Sorry for my unclarity, Mike. The 3 options I had in mind are (1) that the so-called "infant morality" remains in its independent form albeit overlaid by social acquisitions, (2) by sublate I mean it is taken up into a more complex form of behaviour such that it no longer exists as an independent mode of behaviour, and this I called "sublated" and (3) it just disappears. So yes, I guess (2) sublated is "transformed".

I don't know what here would be a "proto-concept" though. Personally I think LSV can call syncretism a concept only on the basis that it is an early stage in the development of what later becomes concept-use; the same sense in which crawling is a form of walking. In that case, what we see is by definition a proto-concept, I suppose.

Andy

mike cole wrote:
Larry and Andy (and Martin and David I guess).

I would rather withhold judgment on some to the categorization going on in this discussion.
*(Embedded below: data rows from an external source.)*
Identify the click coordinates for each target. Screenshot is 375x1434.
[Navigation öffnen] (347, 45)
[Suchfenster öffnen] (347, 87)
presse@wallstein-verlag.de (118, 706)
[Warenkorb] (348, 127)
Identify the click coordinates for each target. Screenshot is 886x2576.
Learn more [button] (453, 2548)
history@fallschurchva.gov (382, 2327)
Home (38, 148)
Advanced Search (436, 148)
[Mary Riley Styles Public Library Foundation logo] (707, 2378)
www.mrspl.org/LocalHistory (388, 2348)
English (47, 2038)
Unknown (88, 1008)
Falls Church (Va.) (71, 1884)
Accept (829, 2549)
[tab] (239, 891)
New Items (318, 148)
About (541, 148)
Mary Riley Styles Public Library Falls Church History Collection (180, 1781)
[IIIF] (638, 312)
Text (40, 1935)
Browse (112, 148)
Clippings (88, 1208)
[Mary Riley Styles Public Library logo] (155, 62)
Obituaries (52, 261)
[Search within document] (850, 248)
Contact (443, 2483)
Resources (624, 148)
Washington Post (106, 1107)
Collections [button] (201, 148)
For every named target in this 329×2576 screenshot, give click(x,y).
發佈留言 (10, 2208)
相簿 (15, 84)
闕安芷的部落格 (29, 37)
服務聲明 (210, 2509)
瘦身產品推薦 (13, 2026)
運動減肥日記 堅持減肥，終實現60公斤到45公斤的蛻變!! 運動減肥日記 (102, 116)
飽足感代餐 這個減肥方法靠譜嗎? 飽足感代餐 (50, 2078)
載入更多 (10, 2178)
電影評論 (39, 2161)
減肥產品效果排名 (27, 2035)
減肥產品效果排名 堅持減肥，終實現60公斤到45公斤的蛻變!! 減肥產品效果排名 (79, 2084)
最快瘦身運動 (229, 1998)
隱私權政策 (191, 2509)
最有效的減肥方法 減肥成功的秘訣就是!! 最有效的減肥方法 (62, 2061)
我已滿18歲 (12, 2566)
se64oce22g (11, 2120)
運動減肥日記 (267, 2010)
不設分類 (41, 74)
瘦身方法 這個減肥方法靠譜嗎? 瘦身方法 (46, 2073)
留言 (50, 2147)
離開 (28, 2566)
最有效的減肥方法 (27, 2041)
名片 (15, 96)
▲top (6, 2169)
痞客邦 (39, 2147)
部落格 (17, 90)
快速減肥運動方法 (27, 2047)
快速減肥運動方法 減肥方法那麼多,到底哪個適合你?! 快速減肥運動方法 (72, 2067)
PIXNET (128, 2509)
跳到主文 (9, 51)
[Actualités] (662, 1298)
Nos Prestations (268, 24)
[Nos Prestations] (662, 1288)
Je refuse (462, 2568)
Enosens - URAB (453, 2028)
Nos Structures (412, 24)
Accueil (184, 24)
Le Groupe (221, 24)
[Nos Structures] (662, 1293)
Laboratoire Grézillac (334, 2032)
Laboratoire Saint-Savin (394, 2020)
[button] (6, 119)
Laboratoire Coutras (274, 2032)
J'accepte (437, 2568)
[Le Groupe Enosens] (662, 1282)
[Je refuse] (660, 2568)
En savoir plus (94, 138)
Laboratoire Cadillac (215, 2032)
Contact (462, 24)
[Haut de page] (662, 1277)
Andy wrote:

"To me, it does raise the question, as Jay commented in his belated commentary on the infant communication discussion, how much is retained or built on, how much is sublated into more complex neoformations and how much actually just fades away to be replaced by other neoformations?"

Is sublation not a transformation?
Are you sure that what the baby arrives with are not proto-concepts?
Everyone understand (e.g., can specify new examples in an unambiguous way) what counts as a neoformation?

I feel quite uncertain about these issues.